After several hours shooting I am thinking I have a good copy.
Based on many reviews the lens often had certain issues such as poor QC.
Perhaps all issues have been hammered out. If so with the current rebate perhaps this is a good value alternative to Canon. 

Did I just luck out or has there been overall improvement?


----------



## kdsand (Mar 9, 2012)

Good lord I'm talking to myself....
1 funny thing that I ran across in review after review was how this lens hood was strangely loose and would even fall off. That did strike me as being odd even before I receive my own copy. Come on a simple piece of plastic like a lens hood should be relatively easy to keep good quality control over.

Well anyways wouldn't you know it this copy feels loose. If you look closely at the molding it is obviously very good and high quality so that begs the question what the heck is going on?

Well what is going on is it a good design. When the hood feels like it's in place you give it a little extra twist - perhaps a bit more force than you might expect to exert. When you do this the sucker is locked in tight and it fits like a glove not even the slightest little wiggle. There is not even the slightest possibility it will fall off by accident. Is actually seems more secure than my Canon hoods.

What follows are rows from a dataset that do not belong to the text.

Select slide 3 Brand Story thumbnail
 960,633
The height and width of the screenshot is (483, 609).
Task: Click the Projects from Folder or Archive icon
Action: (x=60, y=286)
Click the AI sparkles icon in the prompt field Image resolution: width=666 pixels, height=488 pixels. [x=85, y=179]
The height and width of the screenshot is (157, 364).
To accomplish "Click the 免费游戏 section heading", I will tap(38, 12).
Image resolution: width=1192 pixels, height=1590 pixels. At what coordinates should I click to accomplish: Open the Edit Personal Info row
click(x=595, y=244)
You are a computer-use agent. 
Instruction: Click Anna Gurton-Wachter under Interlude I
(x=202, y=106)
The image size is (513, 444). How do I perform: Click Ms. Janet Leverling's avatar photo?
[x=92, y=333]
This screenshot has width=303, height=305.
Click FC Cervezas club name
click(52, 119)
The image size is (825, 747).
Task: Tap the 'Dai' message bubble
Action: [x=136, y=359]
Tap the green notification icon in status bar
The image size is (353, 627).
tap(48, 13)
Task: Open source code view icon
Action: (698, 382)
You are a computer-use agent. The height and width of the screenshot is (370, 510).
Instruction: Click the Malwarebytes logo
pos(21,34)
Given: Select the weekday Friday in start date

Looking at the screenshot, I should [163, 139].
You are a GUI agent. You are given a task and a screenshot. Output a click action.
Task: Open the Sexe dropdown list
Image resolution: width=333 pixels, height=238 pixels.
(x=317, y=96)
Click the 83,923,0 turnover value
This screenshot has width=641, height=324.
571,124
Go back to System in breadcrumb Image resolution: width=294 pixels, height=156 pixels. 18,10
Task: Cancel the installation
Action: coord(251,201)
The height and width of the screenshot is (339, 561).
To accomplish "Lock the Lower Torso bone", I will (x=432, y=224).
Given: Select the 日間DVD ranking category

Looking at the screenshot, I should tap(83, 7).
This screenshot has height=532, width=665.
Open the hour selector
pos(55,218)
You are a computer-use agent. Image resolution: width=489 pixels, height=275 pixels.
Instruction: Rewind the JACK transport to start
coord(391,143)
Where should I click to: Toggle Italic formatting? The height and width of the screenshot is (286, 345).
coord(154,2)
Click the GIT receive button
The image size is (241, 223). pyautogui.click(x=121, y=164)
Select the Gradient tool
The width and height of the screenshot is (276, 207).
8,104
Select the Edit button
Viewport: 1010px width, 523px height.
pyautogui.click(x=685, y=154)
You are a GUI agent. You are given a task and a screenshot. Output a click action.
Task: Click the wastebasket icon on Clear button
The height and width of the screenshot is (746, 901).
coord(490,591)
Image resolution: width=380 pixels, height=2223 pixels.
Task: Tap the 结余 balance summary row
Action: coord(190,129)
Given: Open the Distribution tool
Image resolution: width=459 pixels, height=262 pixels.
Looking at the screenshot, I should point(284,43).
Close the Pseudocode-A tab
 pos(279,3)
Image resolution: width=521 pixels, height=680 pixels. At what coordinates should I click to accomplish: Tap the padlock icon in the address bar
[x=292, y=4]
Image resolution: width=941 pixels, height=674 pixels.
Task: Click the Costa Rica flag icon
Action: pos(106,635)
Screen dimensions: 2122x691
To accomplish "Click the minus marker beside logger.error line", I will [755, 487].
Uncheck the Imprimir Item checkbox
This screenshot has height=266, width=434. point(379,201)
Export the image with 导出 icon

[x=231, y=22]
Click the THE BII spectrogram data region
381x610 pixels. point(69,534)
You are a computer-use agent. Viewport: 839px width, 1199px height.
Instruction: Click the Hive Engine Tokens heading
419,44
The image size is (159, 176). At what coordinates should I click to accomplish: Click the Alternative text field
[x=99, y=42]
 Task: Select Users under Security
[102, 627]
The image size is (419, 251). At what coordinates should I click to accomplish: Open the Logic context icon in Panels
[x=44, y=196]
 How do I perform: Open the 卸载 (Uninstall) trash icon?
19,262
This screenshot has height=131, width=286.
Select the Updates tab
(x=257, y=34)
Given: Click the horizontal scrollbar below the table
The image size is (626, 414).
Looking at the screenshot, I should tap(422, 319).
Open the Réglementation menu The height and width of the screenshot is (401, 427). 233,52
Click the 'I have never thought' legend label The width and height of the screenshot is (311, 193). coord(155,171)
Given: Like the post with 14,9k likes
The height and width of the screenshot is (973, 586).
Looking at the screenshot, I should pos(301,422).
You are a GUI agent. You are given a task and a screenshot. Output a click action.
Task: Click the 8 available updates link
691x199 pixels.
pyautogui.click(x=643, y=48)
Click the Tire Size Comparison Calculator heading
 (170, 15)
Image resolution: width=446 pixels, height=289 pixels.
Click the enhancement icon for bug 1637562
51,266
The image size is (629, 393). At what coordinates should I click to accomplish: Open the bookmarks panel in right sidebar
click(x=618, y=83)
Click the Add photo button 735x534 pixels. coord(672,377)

This is been a public service announcement.
;D


----------



## ScottyP (Mar 10, 2012)

Did they throw in the hood for free? That would be a nice change vs. Mother Canon.


----------



## kdsand (Mar 10, 2012)

ScottyP said:


> Did they throw in the hood for free? That would be a nice change vs. Mother Canon.



Oh yes. Free.
Canon not providing lens hoods like a running joke albeit it a bad joke. :
Just 1 of the universe's many mysteries.

The lens also came in a very nice serviceable fitted nylon case. Most likely the lense will stay in my shoulder bag but at the very least it was very protected during shipping.


----------